Why APR may not tell the whole story
The annual percentage rate of a loan basically tells you how much a loan really costs, including fees and fluctuations in interest rate.
For fixed-rate mortgages, the APR is fairly straightforward. The fees you paid to take out the loan are added to the interest expense, spread out over the number of years of the loan.
That increases the real cost of your loan, which is why the APR of a fixed-rate loan is higher than the actual interest rate.
For adjustable-rate mortgages or ARMs, however, another factor comes into play. In calculating the APR for these mortgages, lenders must take future interest rate adjustments into account.
There's one problem. Nobody knows what the future rates will be. So the government tells lenders how they must calculate future interest expenses using current rates.
During the fixed period of the ARM -- five years for a five-year ARM -- the interest is at the stated rate on the loan. For the remainder of the loan, or 25 years, the rate is assumed to be the current mortgage index the loan rate is based on, plus the margin (the percentage points added to the loan to form the interest rate).
That figure is often lower than the initial interest rate on an ARM, thus the lower APRs on these mortgages.
And the APR for ARMs is based on the assumption that index rates will be exactly the same every time the loan adjusts as they are the day the APR is calculated. That's about as likely to happen as the weather is to stay the same. It won't.

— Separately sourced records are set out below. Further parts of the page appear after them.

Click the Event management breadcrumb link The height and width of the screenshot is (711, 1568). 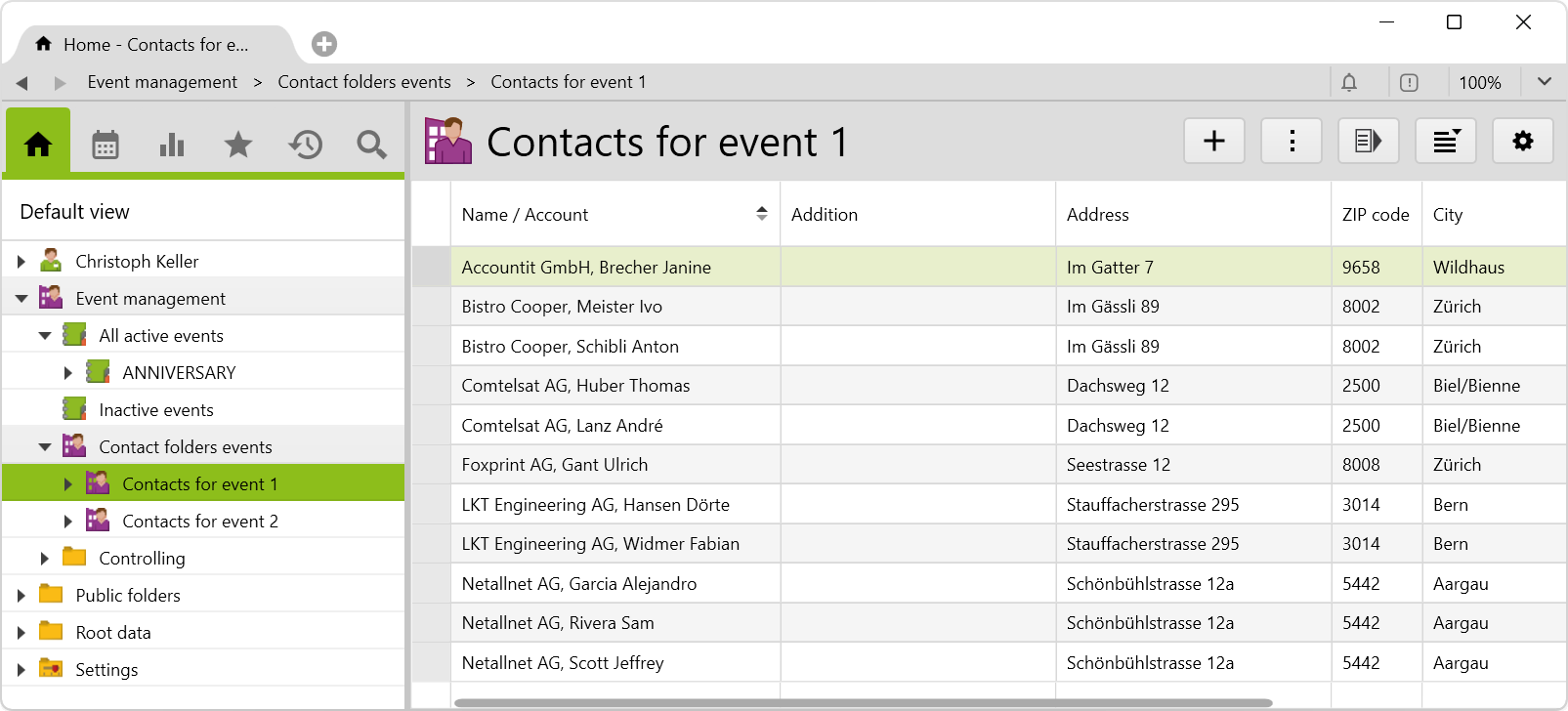pos(162,82)
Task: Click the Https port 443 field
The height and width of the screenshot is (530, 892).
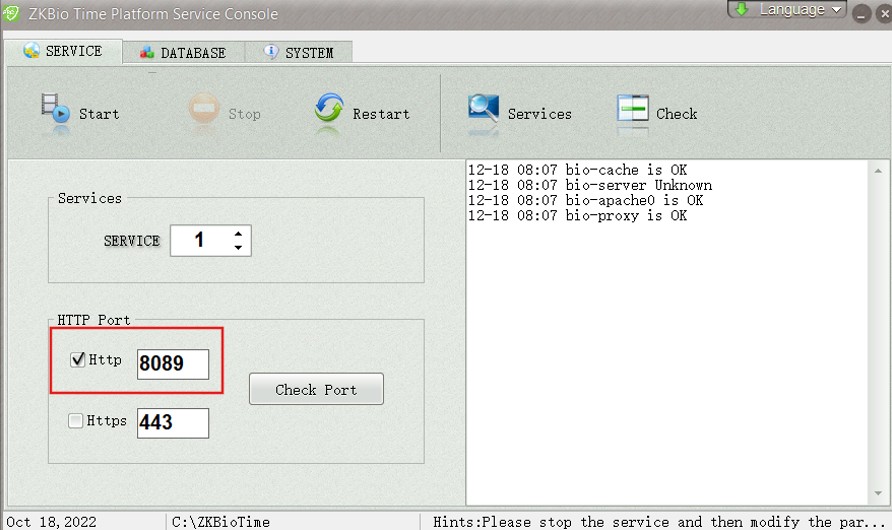Action: tap(172, 423)
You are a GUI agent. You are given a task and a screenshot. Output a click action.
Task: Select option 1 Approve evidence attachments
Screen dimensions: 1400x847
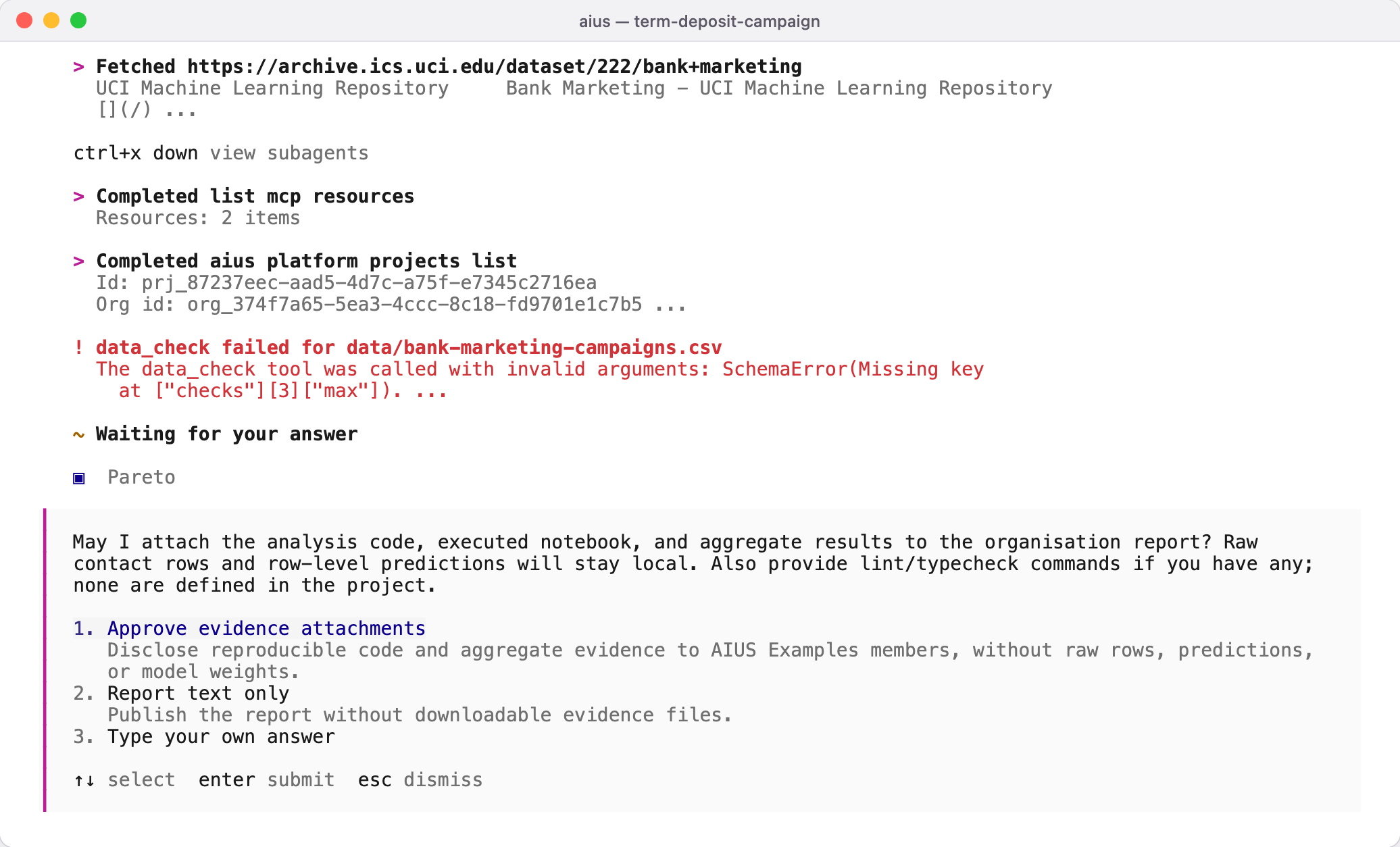(x=249, y=628)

In addition, current interest rates are so low relative to historical rates, it's unlikely they will stay that way for the life of the loan.

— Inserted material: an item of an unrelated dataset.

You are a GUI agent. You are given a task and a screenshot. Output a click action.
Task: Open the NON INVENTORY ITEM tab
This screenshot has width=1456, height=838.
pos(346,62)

That's why some experts tell borrowers to ignore APRs. But APRs are useful if you know what they can and can't do.
They can't tell you what the loan will really cost you. But they can help you compare similar loans.
Just don't shop for a loan based on APR alone. Take into consideration all factors, including the stated interest rate, fees, possible future rate changes and the length of time you intend to own the house before you make a final decision on which mortgage to buy.